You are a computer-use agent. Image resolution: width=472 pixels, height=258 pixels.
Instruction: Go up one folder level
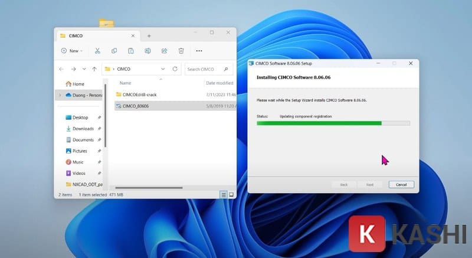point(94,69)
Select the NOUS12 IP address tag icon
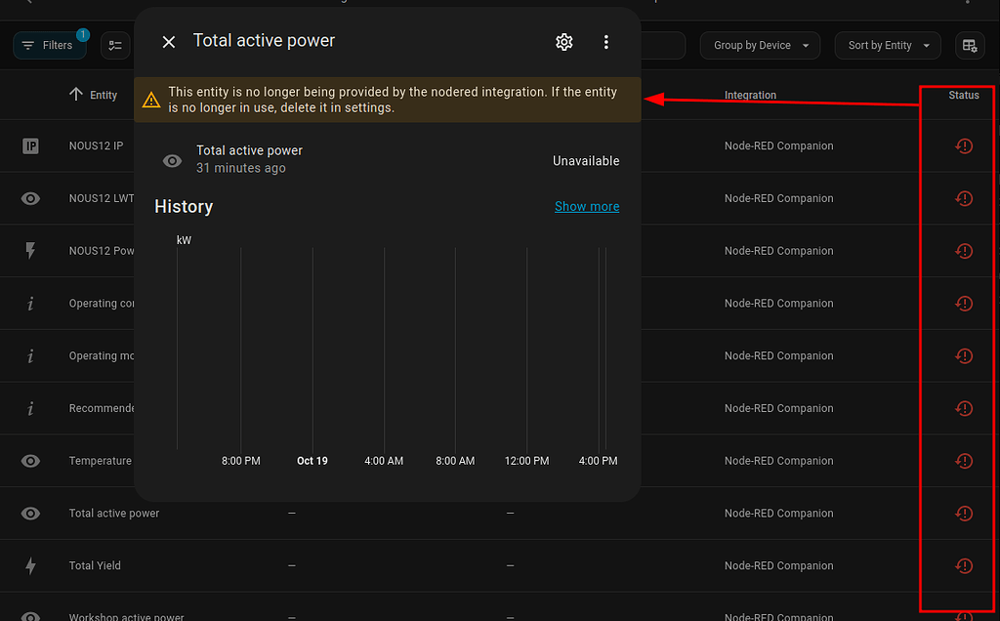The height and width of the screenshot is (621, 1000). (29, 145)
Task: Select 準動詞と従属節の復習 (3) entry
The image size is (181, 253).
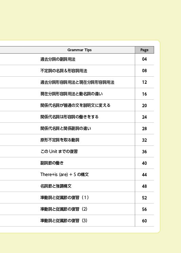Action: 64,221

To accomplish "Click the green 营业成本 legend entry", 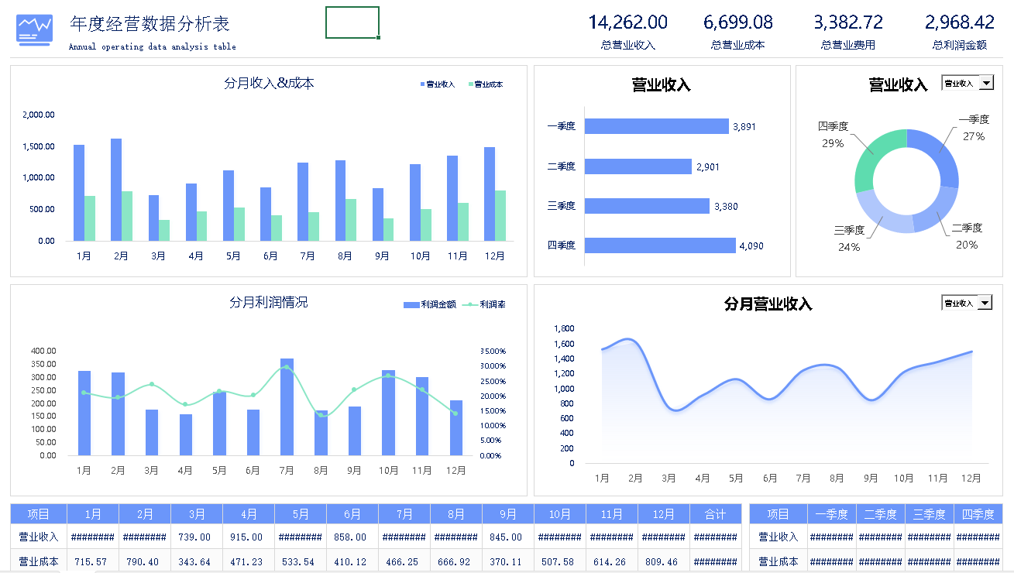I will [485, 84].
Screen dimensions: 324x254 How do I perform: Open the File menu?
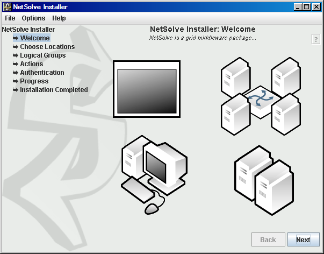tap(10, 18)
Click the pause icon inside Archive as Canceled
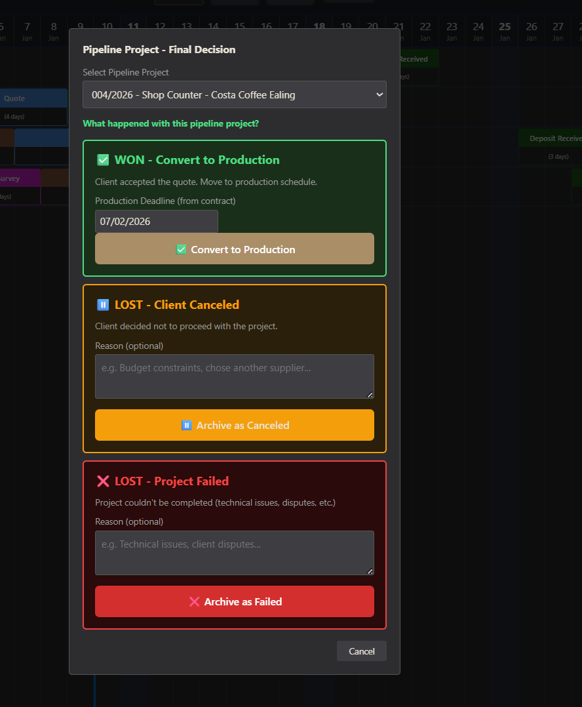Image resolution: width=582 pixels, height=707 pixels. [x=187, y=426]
★ ★ ★ ★ ★ ★ ★
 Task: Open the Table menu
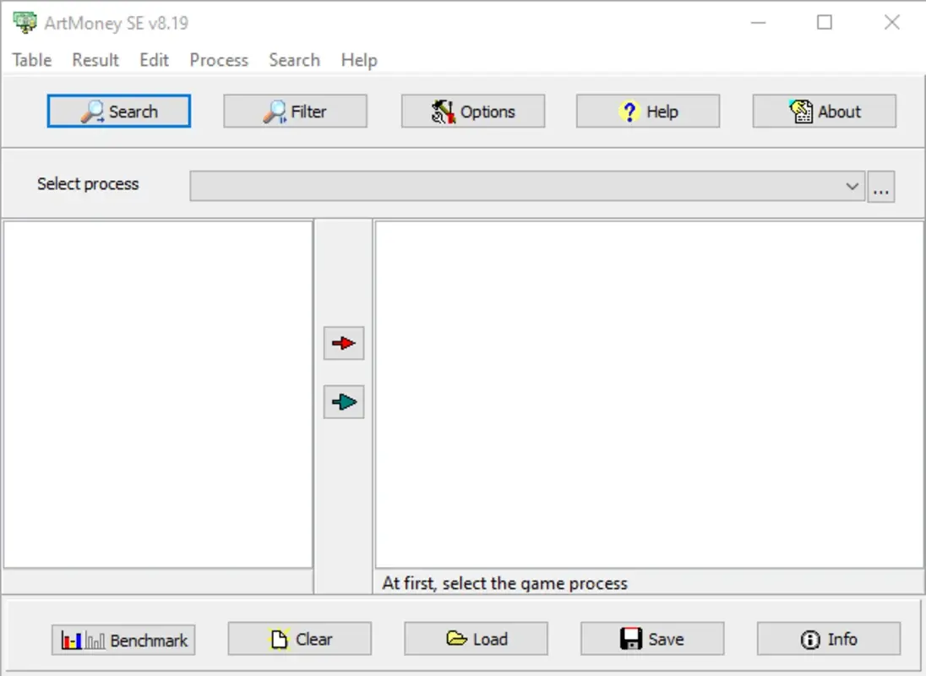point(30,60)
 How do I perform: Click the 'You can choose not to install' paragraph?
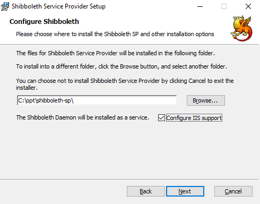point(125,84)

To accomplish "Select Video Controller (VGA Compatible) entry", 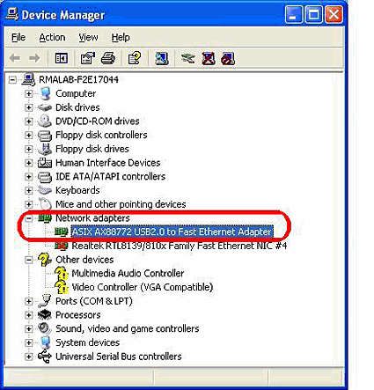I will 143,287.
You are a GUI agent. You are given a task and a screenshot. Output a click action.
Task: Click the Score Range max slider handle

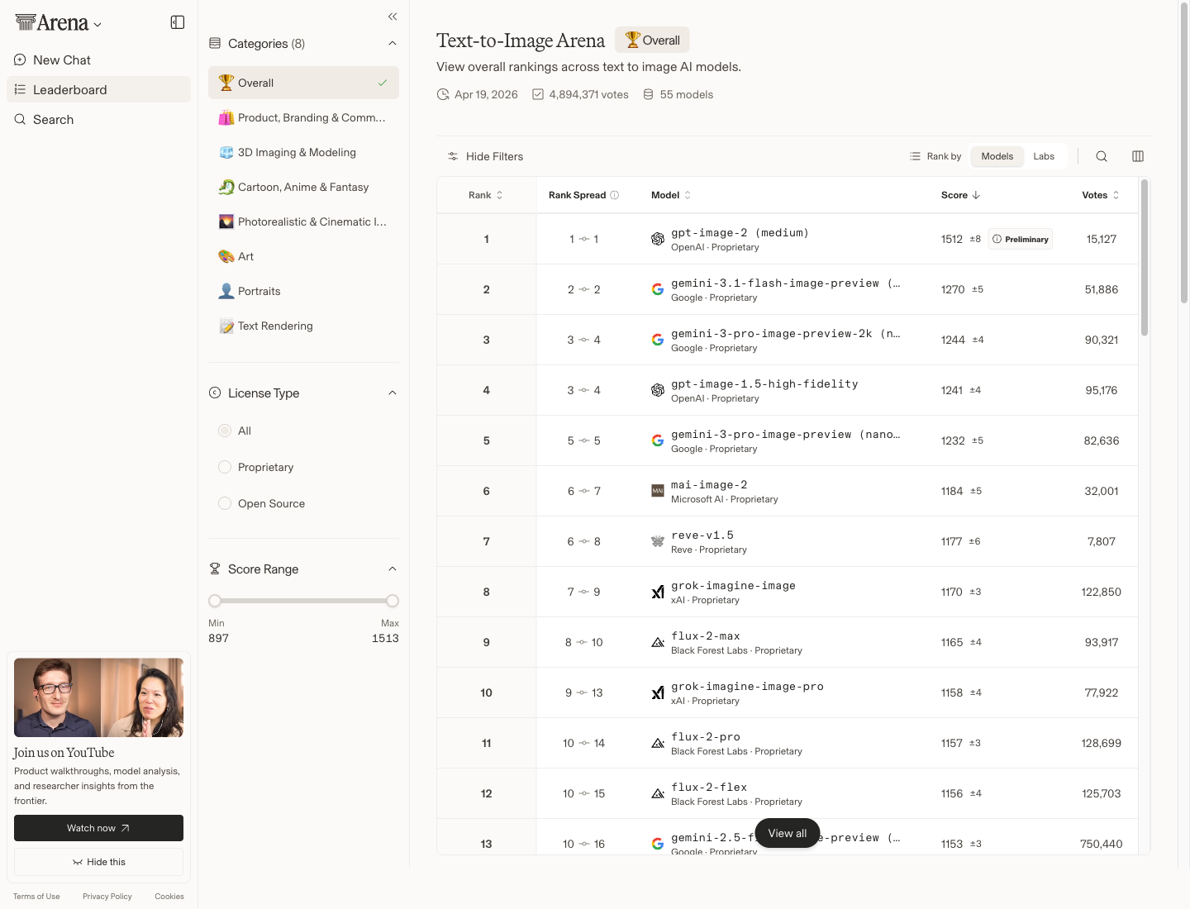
★ ★ ★ ★ ★ ★ ★
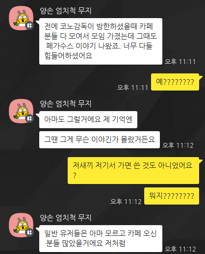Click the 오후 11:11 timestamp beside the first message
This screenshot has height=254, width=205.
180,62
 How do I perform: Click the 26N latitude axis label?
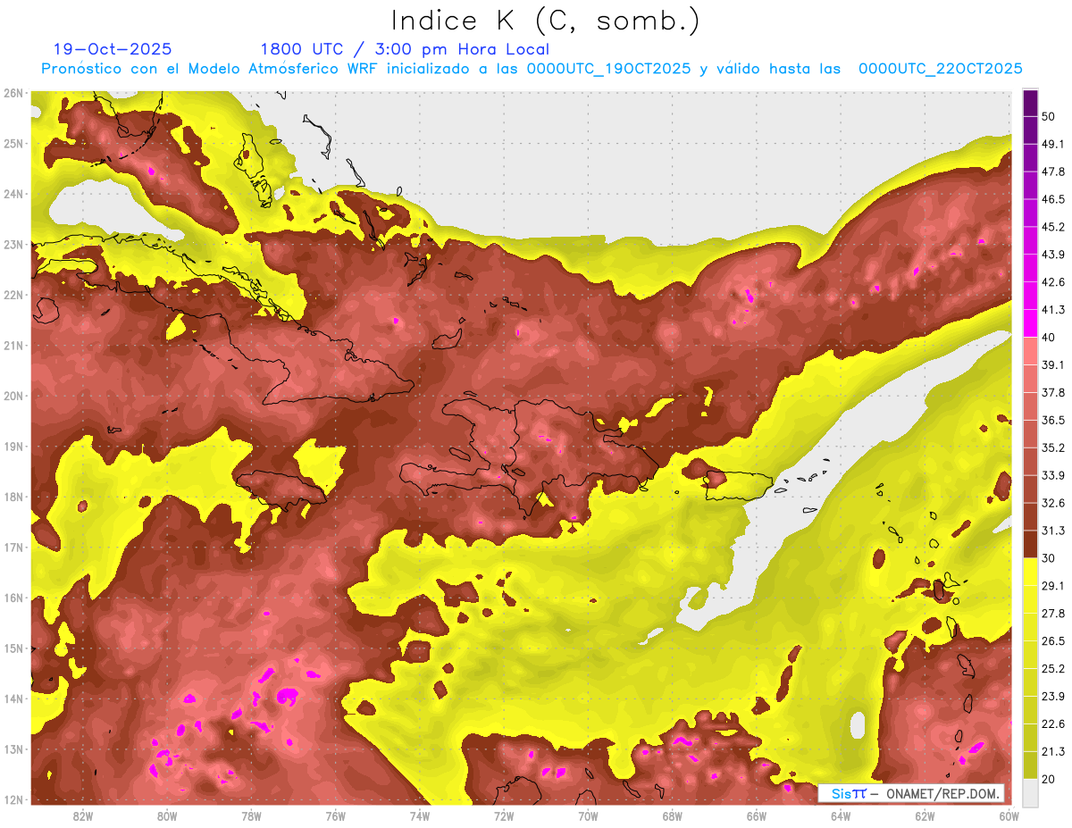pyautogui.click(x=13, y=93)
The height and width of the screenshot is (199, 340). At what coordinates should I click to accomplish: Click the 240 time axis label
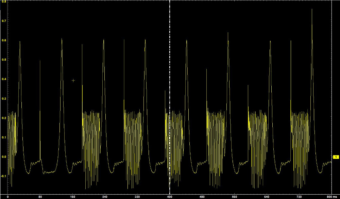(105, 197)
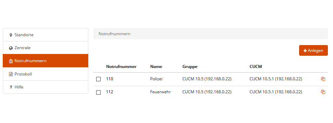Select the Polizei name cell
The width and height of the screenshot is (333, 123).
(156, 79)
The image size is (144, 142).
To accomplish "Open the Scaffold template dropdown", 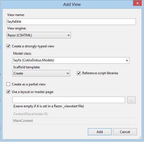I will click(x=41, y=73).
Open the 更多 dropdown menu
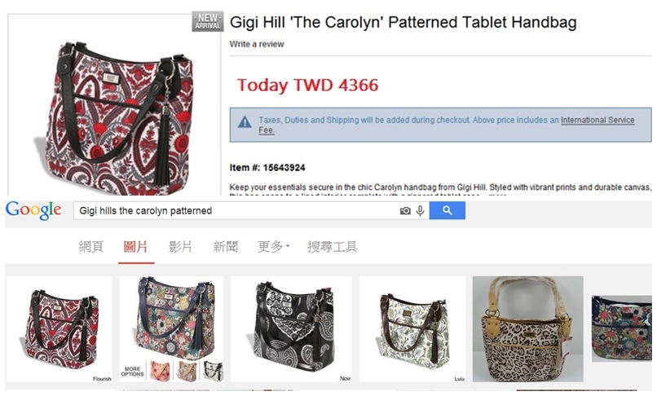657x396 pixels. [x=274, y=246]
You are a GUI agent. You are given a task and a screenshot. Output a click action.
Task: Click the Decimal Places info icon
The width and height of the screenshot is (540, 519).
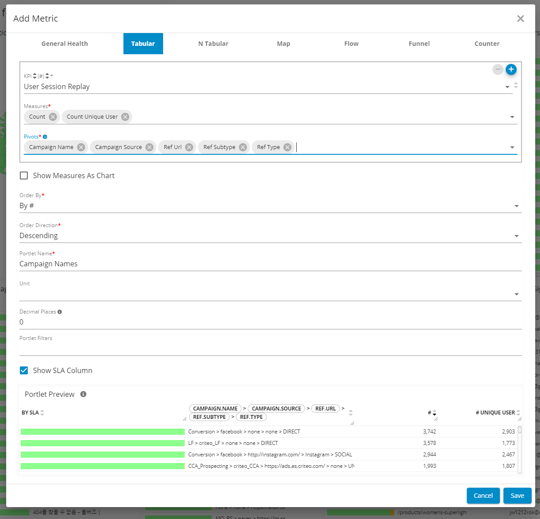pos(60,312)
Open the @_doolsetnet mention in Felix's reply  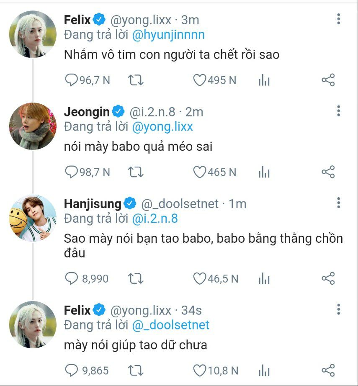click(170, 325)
★ ★ ★ ★ ★ ★ ★
## The task:
Starting with the line above that holds "You are a computer-use", restate each line word for word up to and including the line that holds "Task: Select 準動詞と従属節の復習 (3) entry". Drop the pictures.

## Response to this task:
You are a computer-use agent. Image resolution: width=472 pixels, height=258 pixels.
Instruction: Go up one folder level
point(94,69)
Select the NOUS12 IP address tag icon
The height and width of the screenshot is (621, 1000). (29, 145)
Task: Select 準動詞と従属節の復習 (3) entry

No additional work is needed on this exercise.